Reputation: 2498
I'm trying to process an entire string but the way my code is written, part of it is not being processed. Here's a representation of my code:
#!/usr/bin/perl
my $string = "MAGRSHPGPLRPLLPLLVVAACVLPGAGGTCPERALERREEEAN
VVLTGTVEEILNVDPVQHTYSCKVRVWRYLKGKDLVARESLLDGGNKVVISGFGDPLI
CDNQVSTGDTRIFFVNPAPPYLWPAHKNELMLNSSLMRITLRNLEEVEFCVEDKPGTH
LRDVVVGRHPLHLLEDAVTKPELRPCPTP";
$string =~ s/\s+//g; # remove white space from string
# split the string into fragments of 58 characters and store in array
my @array = $string =~ /[A-Z]{58}/g;
my $len = scalar @array;
print $len . "\n"; # this prints 3
# print the fragments
print $array[0] . "\n";
print $array[1] . "\n";
print $array[2] . "\n";
print $array[3] . "\n";
The code outputs the following:
3
MAGRSHPGPLRPLLPLLVVAACVLPGAGGTCPERALERREEEANVVLTGTVEEILNVD
PVQHTYSCKVRVWRYLKGKDLVARESLLDGGNKVVISGFGDPLICDNQVSTGDTRIFF
VNPAPPYLWPAHKNELMLNSSLMRITLRNLEEVEFCVEDKPGTHLRDVVVGRHPLHLL
<blank space>
Notice that the rest of the string EDAVTKPELRPCPTP
is not stored in @array
. When I'm creating my array, how do I store EDAVTKPELRPCPTP
? Perhaps I could store it in $array[3]
?

> [PROBLEM SET]
(a) Summarize the Perl post in two sentences.
(b) In the Perl post, which characters at the end of the string are left out of @array?
(c) Proceed with the Perl post from the point where it stops.
The data after this point play no part in the work on the Perl post.

> [DATA]
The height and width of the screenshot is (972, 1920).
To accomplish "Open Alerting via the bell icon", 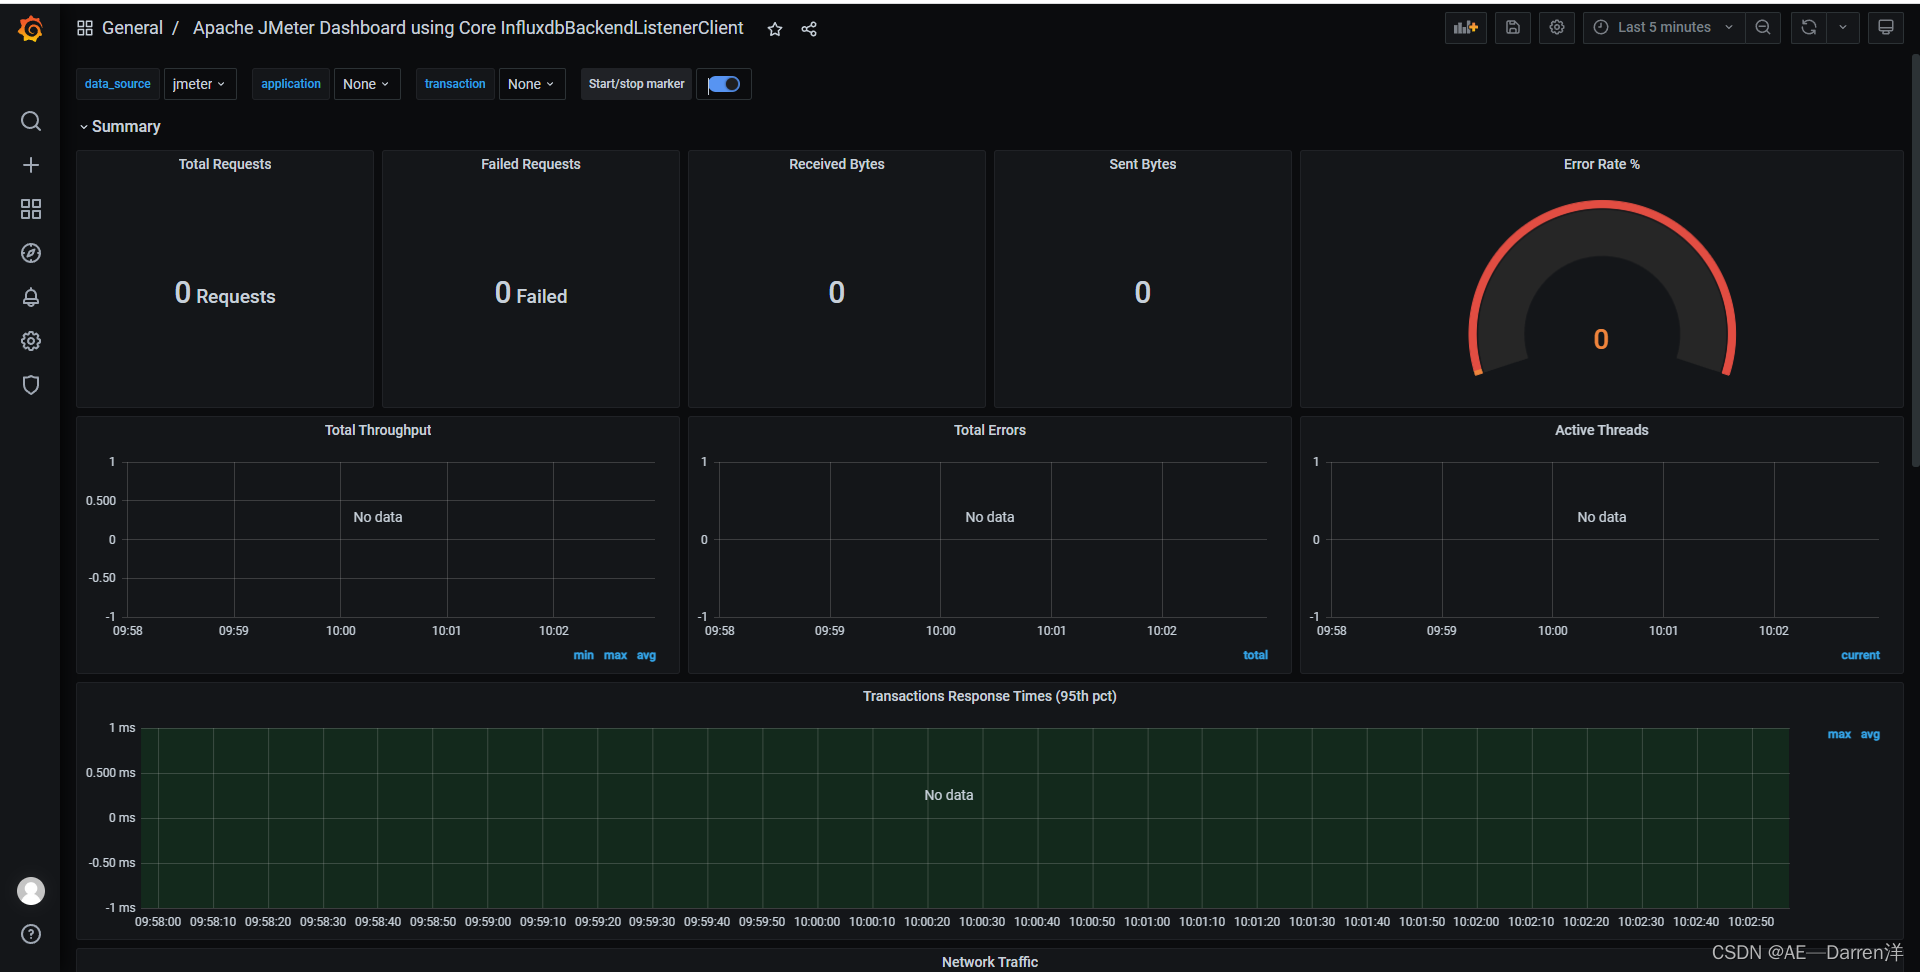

> [OUTPUTS BY TASK]
(a) The poster's Perl code removes white space from a long string and uses the regex /[A-Z]{58}/g to split it into 58-character fragments stored in an array, which ends up holding only three elements. The remaining characters, EDAVTKPELRPCPTP, are not stored, and the poster asks how to keep them, perhaps in $array[3].

(b) EDAVTKPELRPCPTP

(c)
Upvotes: 0
Views: 113
Reputation: 126762
You may prefer to use unpack
, like this
$string =~ s/\s+//g;
my @fragments = unpack '(A58)*', $string;
Or if you would rather leave $string
unchanged and have v5.14 or better of Perl, then you can write
my @fragments = unpack '(A58)*', $string =~ s/\s+//gr;
Upvotes: 2
Reputation: 6553
If you don't actually need regex character classes, this is how I'd do it:
use strict;
use warnings;
use Data::Dump;
my $string = "MAGRSHPGPLRPLLPLLVVAACVLPGAGGTCPERALERREEEAN
VVLTGTVEEILNVDPVQHTYSCKVRVWRYLKGKDLVARESLLDGGNKVVISGFGDPLI
CDNQVSTGDTRIFFVNPAPPYLWPAHKNELMLNSSLMRITLRNLEEVEFCVEDKPGTH
LRDVVVGRHPLHLLEDAVTKPELRPCPTP";
$string =~ s/\s+//g;
my @chunks;
while (length($string)) {
push(@chunks, substr($string, 0, 58, ''));
}
dd($string, \@chunks);
Output:
(
"",
[
"MAGRSHPGPLRPLLPLLVVAACVLPGAGGTCPERALERREEEANVVLTGTVEEILNVD",
"PVQHTYSCKVRVWRYLKGKDLVARESLLDGGNKVVISGFGDPLICDNQVSTGDTRIFF",
"VNPAPPYLWPAHKNELMLNSSLMRITLRNLEEVEFCVEDKPGTHLRDVVVGRHPLHLL",
"EDAVTKPELRPCPTP",
],
)
Upvotes: 1
Reputation: 29854
What you're missing is the ability to capture less than 58 characters. And since you only want to do that if it's the end, you can do this:
/[A-Z]{58}|[A-Z]{1,57}\z/
Which I would prefer to write like this:
/\p{Upper}{58}|\p{Upper}{1,57}\z/
However, since this expression is greedy by default, it will prefer to gather 58 characters, and only default to less when it runs out of matching input.
/\p{Upper}{1,58}/
Or, for reasons as Schwern mentions (such as avoiding any foreign letters)
/[A-Z]{1,58}/
Upvotes: 2
Reputation: 165546
You've almost got it. You need to change your regex to allow for 1 to 58 characters.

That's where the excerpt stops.